For now, it starts Thursday, March 4, with the Pre-ZBF Festival at Lakebosschen castle in Oostkamp, not too far from Bruges. Click on that link to find a PDF with all details in English. (Note the excellent "beeriodic system" that represents the fest's beer list.) Organized chiefly by the Alvinne picobrewery, last year's success follows with beers from Alvinne, Struise and Urthel, Dutch brewery De Molen, plus British breweries Thornbridge and Brewdog. No doubt there will be other surprises.
The Thursday Pre-ZBF event is a "whisky and beer" experience from 5 p.m. to 10 p.m. Don't bother, it's already sold out. Friday is open to the wider public, though, with or without reservation, from 10 a.m. to 8 p.m.
Also on Friday: the Night of Great Thirst, out at the excellently named Verzekering tegen de Grote Dorst (Insurance Against Great Thirst) in Eizeringen, not far west of Brussels. This is simply one of the world's best lambic cafés, and this event only happens every two years. It starts at 7 p.m., and all the major lambic makers are there... except for Cantillon. But that's OK, because...
Saturday is not just when ZBF starts. It's also Cantillon's semiannual Public Brewing Day. For those planning to hit ZBF later that day, what better way to start than coffee and croissants with the smell of cereals wafting through the air at Cantillon, bright and early?
For the rest of the weekend you've got to options: go two ZBF or drown yourself in Cantillon (and about 30 other top draft beers) at Moeder Lambic Fontainas.

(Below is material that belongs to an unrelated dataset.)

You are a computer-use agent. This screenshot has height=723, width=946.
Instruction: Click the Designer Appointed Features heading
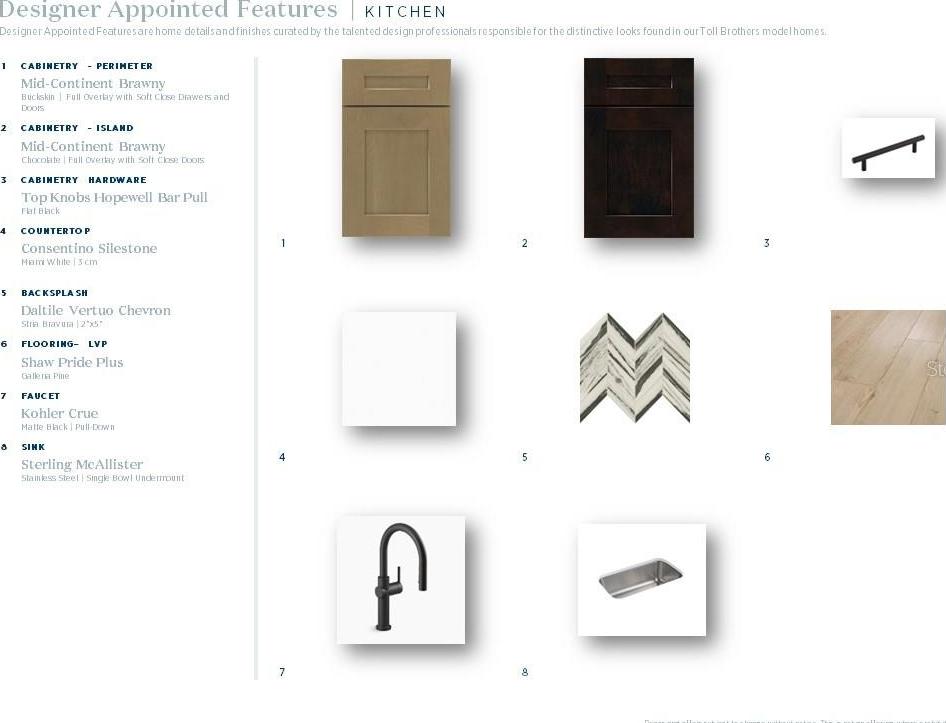click(x=168, y=10)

Or both.
Hard to go wrong, no matter which path you take.
Tuesday, February 9, 2010
Moeder Lambic and Cantillon Add to ZBF Weekend Festivities.
Very soon I'll have for you a more complete rundown of all the happy things going on the (lengthening) weekend of the Zythos Beer Festival. But for now a quick item...
You may already know that Cantillon usually holds its semiannual public brew session on ZBF Saturday, March 6. But now you also know this: To honor Cantillon and its fans, Moeder Lambic Fontainas is organizing a mini-festival of sorts all weekend long.
The main attractions are the following lambic stars on draft: Lou Pepe Kriek and Kriek Cuvée Moeder (cherries), Rosé de Gambrinus (raspberries), Vigneronne (white muscat grapes), St. Lamvinus (red Merlot and Cabernet grapes), Iris (dry-hopped), Cuvée des Champions (dry-hopped), Zwanze 2008 (rhubarb), and Zwanze 2009 (elder flowers). Plus, maybe, another surprise beer.
That doesn't include the Gueuze Cantillon, which is always on tap there, or the kriek, faro and unblended lambic from the handpumps.
More fun stuff tomorrow.
UPDATE: According to co-owner Jean Hummler, most of that joyous lambic tappery will begin Friday. Only the Zwanzes and the surprise batch will wait for Saturday. So, fest-goers, plan away.
ANOTHER UPDATE: Scratch that Friday business. Now the lambics will be flowing from the fountains on THURSDAY.
Tuesday, February 2, 2010
Post No. 209, Now There's an Exciting Title.
Boulevard in Missouri and Orval in Belgium are two of my favorite breweries in the whole wide world. The fact that I'm from Missouri and live in Belgium adds a certain sentimental attachment to both. So I've been swooning over their upcoming Collaboration No. 1 since news of it broke a short while back. Even though that name is so boring it puts me to sleep.
However, I've also been scratching my head over the style: "imperial pilsner"? Excuse me, Mr. Pauwels and Mr. Rock, but really? Can't we stop imperializing lagers and just call them bocks?
Now I understand the beer a little better, thanks to Stan Hieronymous. He has the full story here. Jean-Marie Rock wanted to do something not possible at Orval: a first-wort-hopped, high-strength lager. Well, OK. This guy has earned the right to brew whatever the hell he wants. So has Steven Pauwels of course.
But they should consulted me before choosing the boring name. Clearly this beast should be called Rock Bock.